Una de las cosas que suelen repetir hasta la extenuación los devotos incondicionales de la lengua de Shakespeare es que la mayor parte de los anglicismos que usamos a diario carecen de traducción precisa y que, por tanto, es inevitable usarlos. Así empiezan incluyendo entre esos vocablos supuestamente intraducibles engagement (‘empeño, fe, participación, obligación moral’), smirk (‘risa socarrona, sonrisa desdeñosa, sonrisa irónica’), cringe (‘grima, vergüenza, vergüenza ajena, bochorno, rubor, repelús’), advocacy (‘cabildeo, promoción, defensa jurídica, apoyo, sensibilización, campaña de sensibilización, repercusión política’) y otros como hall (‘pieza de recibimiento, entrada, vestíbulo, zaguán, atrio, pórtico, galería, portal, soportal’), debunking (‘desmitificación, ridiculización, desenmascaramiento, desautorización, refutación, desmentida’), match (‘lucha deportiva, competición deportiva, partido, partida, juego, mano, encuentro, pelea, desafío’), wannabe (‘aspirante, advenedizo, arribista, imitador presuntuoso’), pack (‘lote, paquete, envase’), shock (‘golpe, choque, conmoción, postración nerviosa’) o crush (‘amor platónico, flechazo, objeto del deseo’), que no es que sean intraducibles, sino que, según el contexto, significan una cosa u otra, como vemos; y acaban atribuyendo la misma condición a vocablos tan ramplones como fair play, hobby, vibes, hater, stock, default y hasta a party.

En lo que sí que tienen razón los anglómanos —no se lo vamos a negar— es en que en la lengua de cada pueblo hay algunas voces que expresan conceptos que no se pueden verter directamente a las lenguas de otros pueblos. Un ejemplo muy conocido es el de los esquimales, que poseen gran número de palabras para designar las diversas clases de nieve (a diferencia de lenguas como el español, el francés, el portugués y el mismísimo inglés). Aunque ni siquiera hay que ir tan lejos: basta mirar los campos de la comida y de la ropa, en los que las palabras nacidas en un idioma suelen pasar sin traducir a los demás. Por eso nosotros hemos importado voces francesas, italianas y alemanas como paletó, petisú, espaguetis, bíter, cúmel, tutú o mozarela; y ni que decir tiene que también hemos incorporado unas cuantas del inglés: chóped, güisqui, esmoquin, escón, panqueque… En lo que toca a los inventos o máquinas, a veces también suelen unas lenguas importar lo que otra lengua ha forjado (y así, voces de tan distintos orígenes como catamarán, hangar o limusina se han convertido hoy en día en casi universales).
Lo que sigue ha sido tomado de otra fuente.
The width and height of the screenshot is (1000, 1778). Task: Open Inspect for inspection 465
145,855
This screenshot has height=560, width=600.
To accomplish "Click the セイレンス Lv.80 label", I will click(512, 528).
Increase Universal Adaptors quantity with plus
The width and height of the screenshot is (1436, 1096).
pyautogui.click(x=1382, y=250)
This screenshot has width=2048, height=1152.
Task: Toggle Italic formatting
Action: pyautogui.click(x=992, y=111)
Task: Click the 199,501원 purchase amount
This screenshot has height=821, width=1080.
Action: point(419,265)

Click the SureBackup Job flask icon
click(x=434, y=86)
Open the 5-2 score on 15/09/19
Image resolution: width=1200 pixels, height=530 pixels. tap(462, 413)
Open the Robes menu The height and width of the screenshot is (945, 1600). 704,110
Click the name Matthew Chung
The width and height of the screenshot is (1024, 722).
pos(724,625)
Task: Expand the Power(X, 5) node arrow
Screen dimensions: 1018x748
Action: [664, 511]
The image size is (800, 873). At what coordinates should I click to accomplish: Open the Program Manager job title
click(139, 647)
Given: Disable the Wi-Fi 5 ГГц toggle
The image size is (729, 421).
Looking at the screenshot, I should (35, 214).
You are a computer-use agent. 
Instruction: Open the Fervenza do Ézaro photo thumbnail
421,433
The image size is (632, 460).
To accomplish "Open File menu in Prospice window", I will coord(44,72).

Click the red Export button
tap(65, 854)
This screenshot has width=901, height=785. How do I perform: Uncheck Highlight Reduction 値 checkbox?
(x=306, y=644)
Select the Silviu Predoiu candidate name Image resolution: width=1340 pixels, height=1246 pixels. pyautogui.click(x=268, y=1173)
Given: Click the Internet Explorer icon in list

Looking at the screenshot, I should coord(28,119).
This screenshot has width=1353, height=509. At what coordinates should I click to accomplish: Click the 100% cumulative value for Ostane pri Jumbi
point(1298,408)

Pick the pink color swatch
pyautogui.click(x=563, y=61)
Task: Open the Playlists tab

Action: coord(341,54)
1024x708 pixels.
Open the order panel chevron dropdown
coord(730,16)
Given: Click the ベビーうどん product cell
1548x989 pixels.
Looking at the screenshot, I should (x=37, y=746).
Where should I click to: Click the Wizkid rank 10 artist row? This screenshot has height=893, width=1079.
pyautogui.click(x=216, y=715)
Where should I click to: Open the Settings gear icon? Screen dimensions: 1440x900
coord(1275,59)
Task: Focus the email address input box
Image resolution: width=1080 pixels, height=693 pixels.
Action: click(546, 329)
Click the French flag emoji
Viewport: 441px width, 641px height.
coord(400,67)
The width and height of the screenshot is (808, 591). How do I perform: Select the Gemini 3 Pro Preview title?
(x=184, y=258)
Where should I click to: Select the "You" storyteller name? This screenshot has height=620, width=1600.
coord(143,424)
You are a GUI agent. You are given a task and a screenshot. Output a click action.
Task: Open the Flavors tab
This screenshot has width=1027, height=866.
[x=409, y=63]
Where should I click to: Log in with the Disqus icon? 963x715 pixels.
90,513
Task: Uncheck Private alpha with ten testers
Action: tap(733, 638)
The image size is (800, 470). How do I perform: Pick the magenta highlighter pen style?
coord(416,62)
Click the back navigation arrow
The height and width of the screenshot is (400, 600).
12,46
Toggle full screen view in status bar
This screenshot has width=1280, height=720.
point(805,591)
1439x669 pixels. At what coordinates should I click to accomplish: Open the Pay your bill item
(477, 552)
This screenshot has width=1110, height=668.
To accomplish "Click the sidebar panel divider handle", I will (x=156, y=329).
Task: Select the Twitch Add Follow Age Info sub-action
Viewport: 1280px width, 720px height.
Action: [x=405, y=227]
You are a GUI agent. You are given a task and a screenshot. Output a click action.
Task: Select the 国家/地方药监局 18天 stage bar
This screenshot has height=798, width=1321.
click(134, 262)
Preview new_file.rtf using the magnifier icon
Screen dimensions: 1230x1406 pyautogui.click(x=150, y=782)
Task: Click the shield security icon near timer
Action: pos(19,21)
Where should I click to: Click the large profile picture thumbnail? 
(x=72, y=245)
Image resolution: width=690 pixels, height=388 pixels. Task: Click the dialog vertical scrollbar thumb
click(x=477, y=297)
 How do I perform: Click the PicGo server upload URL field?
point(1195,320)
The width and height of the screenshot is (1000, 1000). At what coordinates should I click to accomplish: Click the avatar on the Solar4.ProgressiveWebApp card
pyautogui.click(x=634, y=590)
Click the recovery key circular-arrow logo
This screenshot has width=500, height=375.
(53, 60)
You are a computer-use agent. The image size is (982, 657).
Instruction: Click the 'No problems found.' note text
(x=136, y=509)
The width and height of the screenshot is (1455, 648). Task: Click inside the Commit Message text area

Pero no es a esta clase de ámbitos a los que se refieren los anglómanos cuando hablan de la intraducibilidad, sino a cosas de la vida cotidiana: a cosas que, antes que el inglés se impusiera como lengua de comunicación internacional, expresábamos con palabras nuestras.

Porque lo que pasa, en el fondo, es que los anglómanos admiran tanto el idioma inglés que consideran que ninguna de las palabras de dicho idioma debería traducirse; consideran que sus conceptos ningún otro idioma los alcanza ni alcanzará a expresar nunca. Para ellos el inglés es un idioma sagrado, como el avéstico de los textos zoroástricos —que es, ¡oh, paradoja!, una lengua muerta, aunque se usara como lengua cultual hasta hace siglo y pico—, cuya traducción no puede hacerse nunca palabra por palabra, sino que requiere de infinitas notas explicativas.